Stored records
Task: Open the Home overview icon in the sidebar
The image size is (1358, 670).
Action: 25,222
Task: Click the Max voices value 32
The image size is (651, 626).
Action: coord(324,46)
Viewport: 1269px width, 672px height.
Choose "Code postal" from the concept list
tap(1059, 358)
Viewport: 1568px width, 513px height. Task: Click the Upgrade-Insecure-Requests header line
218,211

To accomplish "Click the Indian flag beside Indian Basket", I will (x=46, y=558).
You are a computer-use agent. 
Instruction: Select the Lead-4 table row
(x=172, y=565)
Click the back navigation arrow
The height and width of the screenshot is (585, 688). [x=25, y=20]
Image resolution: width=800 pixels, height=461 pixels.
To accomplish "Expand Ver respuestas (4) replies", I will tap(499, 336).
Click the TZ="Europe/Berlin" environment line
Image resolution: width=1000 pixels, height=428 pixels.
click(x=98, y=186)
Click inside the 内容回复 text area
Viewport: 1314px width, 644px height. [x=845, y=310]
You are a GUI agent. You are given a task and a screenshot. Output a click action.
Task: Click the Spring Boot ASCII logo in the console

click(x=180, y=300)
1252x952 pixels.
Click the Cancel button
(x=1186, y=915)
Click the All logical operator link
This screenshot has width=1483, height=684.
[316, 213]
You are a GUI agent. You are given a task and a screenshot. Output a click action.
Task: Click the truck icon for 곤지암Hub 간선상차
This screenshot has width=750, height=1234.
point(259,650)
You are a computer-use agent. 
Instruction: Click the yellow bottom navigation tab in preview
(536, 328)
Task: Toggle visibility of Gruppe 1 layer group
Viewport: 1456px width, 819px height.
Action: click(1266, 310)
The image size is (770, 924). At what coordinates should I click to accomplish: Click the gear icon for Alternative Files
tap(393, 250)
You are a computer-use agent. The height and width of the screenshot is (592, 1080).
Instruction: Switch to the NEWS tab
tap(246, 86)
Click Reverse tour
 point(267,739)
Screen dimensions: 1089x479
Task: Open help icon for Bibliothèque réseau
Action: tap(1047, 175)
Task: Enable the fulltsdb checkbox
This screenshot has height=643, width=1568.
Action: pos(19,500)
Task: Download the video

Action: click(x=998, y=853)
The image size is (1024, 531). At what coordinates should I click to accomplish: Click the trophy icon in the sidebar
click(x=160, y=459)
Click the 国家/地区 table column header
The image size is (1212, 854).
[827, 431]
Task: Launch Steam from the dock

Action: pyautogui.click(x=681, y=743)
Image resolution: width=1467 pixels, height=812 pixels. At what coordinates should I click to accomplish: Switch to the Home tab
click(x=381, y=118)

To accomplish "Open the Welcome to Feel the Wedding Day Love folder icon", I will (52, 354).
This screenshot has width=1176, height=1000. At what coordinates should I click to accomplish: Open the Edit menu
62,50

### EXERCISE BRIEF
Return every record, leaving each line exactly as it was given.

### RESPONSE TO THIS TASK
Task: Open the Home overview icon in the sidebar
The image size is (1358, 670).
Action: 25,222
Task: Click the Max voices value 32
The image size is (651, 626).
Action: coord(324,46)
Viewport: 1269px width, 672px height.
Choose "Code postal" from the concept list
tap(1059, 358)
Viewport: 1568px width, 513px height. Task: Click the Upgrade-Insecure-Requests header line
218,211

To accomplish "Click the Indian flag beside Indian Basket", I will (x=46, y=558).
You are a computer-use agent. 
Instruction: Select the Lead-4 table row
(x=172, y=565)
Click the back navigation arrow
The height and width of the screenshot is (585, 688). [x=25, y=20]
Image resolution: width=800 pixels, height=461 pixels.
To accomplish "Expand Ver respuestas (4) replies", I will tap(499, 336).
Click the TZ="Europe/Berlin" environment line
Image resolution: width=1000 pixels, height=428 pixels.
click(x=98, y=186)
Click inside the 内容回复 text area
Viewport: 1314px width, 644px height. [x=845, y=310]
You are a GUI agent. You are given a task and a screenshot. Output a click action.
Task: Click the Spring Boot ASCII logo in the console

click(x=180, y=300)
1252x952 pixels.
Click the Cancel button
(x=1186, y=915)
Click the All logical operator link
This screenshot has width=1483, height=684.
[316, 213]
You are a GUI agent. You are given a task and a screenshot. Output a click action.
Task: Click the truck icon for 곤지암Hub 간선상차
This screenshot has width=750, height=1234.
point(259,650)
You are a computer-use agent. 
Instruction: Click the yellow bottom navigation tab in preview
(536, 328)
Task: Toggle visibility of Gruppe 1 layer group
Viewport: 1456px width, 819px height.
Action: click(1266, 310)
The image size is (770, 924). At what coordinates should I click to accomplish: Click the gear icon for Alternative Files
tap(393, 250)
You are a computer-use agent. The height and width of the screenshot is (592, 1080).
Instruction: Switch to the NEWS tab
tap(246, 86)
Click Reverse tour
 point(267,739)
Screen dimensions: 1089x479
Task: Open help icon for Bibliothèque réseau
Action: tap(1047, 175)
Task: Enable the fulltsdb checkbox
This screenshot has height=643, width=1568.
Action: pos(19,500)
Task: Download the video

Action: click(x=998, y=853)
The image size is (1024, 531). At what coordinates should I click to accomplish: Click the trophy icon in the sidebar
click(x=160, y=459)
Click the 国家/地区 table column header
The image size is (1212, 854).
[827, 431]
Task: Launch Steam from the dock

Action: pyautogui.click(x=681, y=743)
Image resolution: width=1467 pixels, height=812 pixels. At what coordinates should I click to accomplish: Switch to the Home tab
click(x=381, y=118)

To accomplish "Open the Welcome to Feel the Wedding Day Love folder icon", I will (52, 354).
This screenshot has width=1176, height=1000. At what coordinates should I click to accomplish: Open the Edit menu
62,50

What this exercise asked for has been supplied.